Assessment of Learner Engagement and Expert Evaluations of AI-Generated Versus Human-Created Interactive Content in an Online Course
DOI:
https://doi.org/10.19173/irrodl.v26i4.8608Keywords:
Generative AI, online education, learner engagement, higher education, case studyAbstract
Generative artificial intelligence (GenAI) has introduced a novel aspect to educational methodologies and sparked fresh dialogues regarding the creation and evaluation of instructional resources. This project seeks to investigate the impact of GenAI on the development and assessment of online course materials and learners’ engagement with these materials in the online learning environment. The study analyzed GenAI-generated multiple-choice questions, fill-in-the-blank exercises, and true-false activities during 3 weeks of a 14-week online course. Subject matter experts assessed these documents in regards to content, relevance, and clarity. Data was collected through an online form with open-ended questions.

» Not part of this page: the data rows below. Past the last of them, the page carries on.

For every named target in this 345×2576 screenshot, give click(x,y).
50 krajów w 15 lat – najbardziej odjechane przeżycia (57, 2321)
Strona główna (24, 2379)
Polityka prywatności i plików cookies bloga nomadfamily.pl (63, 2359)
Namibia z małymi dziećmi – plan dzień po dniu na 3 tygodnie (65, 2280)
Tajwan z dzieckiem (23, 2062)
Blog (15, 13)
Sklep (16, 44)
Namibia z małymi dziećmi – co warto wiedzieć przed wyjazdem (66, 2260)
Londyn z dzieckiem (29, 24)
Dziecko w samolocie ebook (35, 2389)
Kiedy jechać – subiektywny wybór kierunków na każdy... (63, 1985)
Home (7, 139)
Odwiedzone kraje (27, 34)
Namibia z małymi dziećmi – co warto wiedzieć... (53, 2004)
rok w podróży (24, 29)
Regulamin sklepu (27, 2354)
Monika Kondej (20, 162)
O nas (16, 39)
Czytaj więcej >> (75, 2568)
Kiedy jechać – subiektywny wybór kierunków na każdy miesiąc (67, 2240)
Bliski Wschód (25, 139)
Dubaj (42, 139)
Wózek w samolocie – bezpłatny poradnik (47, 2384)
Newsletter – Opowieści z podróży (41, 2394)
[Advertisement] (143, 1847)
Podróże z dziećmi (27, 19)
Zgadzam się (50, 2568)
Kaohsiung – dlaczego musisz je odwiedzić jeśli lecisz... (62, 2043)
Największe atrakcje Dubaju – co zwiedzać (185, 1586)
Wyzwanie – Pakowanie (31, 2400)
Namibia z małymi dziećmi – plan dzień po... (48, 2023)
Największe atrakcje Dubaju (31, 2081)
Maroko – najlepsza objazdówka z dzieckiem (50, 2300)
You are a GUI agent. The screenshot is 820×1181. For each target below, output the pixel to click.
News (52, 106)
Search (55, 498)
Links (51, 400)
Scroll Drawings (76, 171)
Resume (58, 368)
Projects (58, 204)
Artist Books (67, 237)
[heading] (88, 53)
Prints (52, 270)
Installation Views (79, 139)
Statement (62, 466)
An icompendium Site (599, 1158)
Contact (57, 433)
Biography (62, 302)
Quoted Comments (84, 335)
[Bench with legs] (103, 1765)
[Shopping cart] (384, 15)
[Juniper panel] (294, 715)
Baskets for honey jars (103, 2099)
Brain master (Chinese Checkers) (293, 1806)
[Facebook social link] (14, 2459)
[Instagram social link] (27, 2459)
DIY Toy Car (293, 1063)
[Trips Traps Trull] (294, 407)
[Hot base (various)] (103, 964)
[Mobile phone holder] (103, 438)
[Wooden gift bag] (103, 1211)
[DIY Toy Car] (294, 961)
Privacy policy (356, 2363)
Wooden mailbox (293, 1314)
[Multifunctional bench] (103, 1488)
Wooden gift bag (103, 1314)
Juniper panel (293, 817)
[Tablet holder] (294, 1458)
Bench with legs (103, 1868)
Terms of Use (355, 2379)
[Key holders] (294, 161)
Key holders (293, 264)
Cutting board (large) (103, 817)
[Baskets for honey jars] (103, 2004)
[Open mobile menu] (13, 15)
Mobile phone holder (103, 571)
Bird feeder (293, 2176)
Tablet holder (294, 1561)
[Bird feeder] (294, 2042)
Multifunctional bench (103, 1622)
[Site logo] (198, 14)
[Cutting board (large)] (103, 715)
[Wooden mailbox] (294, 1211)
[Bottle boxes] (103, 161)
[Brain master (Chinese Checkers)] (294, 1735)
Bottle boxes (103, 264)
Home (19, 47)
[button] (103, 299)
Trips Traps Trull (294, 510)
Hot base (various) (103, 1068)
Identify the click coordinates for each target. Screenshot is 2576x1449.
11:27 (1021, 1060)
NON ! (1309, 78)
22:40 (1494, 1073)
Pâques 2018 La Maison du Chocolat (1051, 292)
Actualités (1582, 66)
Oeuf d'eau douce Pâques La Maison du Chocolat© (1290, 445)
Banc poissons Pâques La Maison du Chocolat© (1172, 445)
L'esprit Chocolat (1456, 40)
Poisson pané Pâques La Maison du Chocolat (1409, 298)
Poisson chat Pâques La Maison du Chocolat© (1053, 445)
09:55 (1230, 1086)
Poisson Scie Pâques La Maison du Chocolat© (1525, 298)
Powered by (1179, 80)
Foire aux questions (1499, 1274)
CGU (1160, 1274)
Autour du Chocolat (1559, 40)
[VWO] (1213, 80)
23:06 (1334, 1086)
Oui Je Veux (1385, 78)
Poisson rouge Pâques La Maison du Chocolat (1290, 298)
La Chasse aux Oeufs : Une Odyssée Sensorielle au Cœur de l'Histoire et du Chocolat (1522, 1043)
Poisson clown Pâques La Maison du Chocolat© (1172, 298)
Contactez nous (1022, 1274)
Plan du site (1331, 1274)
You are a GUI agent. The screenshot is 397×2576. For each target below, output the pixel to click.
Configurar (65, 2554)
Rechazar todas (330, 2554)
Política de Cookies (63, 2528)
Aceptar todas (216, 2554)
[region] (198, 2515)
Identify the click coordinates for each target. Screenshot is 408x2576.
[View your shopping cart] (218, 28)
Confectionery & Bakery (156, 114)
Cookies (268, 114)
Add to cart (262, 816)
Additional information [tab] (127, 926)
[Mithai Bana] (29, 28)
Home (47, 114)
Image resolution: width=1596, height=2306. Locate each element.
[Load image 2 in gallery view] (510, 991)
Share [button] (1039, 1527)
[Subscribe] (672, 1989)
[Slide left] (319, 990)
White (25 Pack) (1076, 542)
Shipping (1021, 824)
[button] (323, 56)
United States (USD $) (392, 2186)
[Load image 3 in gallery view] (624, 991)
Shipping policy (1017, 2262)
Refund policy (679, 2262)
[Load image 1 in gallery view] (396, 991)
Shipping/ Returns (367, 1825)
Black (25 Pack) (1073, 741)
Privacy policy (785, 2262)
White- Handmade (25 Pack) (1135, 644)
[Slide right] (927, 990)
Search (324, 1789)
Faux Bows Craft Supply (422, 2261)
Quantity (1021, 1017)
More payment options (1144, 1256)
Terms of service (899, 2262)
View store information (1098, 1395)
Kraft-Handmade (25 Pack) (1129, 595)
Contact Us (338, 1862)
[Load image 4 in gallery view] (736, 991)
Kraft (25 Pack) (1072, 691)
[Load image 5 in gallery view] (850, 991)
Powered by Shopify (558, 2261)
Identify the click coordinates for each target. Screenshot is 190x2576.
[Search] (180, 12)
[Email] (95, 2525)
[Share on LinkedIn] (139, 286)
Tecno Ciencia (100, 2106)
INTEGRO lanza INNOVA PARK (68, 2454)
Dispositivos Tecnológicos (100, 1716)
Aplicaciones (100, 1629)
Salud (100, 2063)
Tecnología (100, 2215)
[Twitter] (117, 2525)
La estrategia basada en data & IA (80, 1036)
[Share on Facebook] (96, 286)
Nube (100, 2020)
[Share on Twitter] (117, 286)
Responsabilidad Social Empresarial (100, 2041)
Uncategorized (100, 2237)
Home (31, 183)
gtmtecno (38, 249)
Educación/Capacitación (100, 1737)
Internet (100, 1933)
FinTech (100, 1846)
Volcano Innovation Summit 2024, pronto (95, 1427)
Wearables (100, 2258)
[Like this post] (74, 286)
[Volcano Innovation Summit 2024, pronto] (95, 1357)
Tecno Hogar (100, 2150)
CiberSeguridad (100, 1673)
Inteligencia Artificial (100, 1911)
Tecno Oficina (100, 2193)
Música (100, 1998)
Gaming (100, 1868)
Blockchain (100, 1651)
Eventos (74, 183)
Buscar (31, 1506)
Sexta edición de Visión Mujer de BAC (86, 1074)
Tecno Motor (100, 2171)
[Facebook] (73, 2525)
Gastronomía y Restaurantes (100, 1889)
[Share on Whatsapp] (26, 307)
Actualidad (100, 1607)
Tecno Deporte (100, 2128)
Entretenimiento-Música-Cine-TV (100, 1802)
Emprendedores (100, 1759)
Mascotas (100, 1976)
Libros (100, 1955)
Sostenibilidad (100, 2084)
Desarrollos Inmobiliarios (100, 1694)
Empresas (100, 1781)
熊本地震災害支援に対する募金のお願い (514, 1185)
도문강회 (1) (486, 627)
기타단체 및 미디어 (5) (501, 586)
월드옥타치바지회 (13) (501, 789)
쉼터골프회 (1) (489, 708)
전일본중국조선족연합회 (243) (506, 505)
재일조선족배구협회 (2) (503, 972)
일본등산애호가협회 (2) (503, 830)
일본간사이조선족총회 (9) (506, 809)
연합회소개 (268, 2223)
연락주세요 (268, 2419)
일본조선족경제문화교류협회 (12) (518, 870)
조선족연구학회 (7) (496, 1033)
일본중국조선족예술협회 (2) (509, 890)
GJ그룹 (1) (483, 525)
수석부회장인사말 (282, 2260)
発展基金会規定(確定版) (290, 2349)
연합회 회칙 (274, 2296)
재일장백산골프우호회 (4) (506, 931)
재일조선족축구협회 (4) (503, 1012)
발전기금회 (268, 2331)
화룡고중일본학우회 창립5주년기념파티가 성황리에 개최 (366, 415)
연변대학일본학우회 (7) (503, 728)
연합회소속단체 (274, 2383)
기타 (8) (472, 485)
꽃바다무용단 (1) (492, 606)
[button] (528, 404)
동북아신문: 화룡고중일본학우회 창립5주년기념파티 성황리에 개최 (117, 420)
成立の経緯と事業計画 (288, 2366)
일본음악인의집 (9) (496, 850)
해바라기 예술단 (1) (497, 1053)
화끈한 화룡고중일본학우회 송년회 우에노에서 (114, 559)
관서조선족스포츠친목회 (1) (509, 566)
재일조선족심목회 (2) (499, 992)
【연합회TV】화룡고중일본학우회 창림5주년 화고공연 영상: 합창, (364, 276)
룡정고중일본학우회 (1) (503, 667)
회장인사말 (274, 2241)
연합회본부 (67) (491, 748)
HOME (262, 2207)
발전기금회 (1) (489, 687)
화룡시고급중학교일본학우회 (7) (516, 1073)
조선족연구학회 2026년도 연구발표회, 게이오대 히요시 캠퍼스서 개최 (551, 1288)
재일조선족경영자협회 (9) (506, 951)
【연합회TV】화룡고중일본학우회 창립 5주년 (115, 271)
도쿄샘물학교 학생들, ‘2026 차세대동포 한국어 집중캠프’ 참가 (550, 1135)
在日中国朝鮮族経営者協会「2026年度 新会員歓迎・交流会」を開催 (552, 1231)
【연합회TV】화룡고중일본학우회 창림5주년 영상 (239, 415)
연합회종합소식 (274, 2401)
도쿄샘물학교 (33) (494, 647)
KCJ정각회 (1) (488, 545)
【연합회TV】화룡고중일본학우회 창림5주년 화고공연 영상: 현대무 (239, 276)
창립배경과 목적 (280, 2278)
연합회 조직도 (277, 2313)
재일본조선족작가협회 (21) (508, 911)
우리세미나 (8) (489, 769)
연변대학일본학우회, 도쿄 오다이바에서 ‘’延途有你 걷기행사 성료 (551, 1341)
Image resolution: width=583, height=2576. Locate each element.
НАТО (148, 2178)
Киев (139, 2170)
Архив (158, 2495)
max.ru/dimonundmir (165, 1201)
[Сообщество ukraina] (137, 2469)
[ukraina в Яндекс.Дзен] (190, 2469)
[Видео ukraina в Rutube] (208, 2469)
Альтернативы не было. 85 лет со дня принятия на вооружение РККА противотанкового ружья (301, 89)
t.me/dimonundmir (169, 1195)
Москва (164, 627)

The interactions of learners with the GenAI-created learning activities were analyzed using log records of the learning management system and compared to the content provided by the course instructor regarding interaction levels. The study’s conclusions elucidate the capability of GenAI technologies to produce course-specific content and their efficacy in education. We stress that human specialists’ critical evaluations play a crucial part in improving the pedagogical validity of GenAI-powered learning materials. Further research into topics including the ethical dimension, the effect on academic achievement, and student motivation is recommended.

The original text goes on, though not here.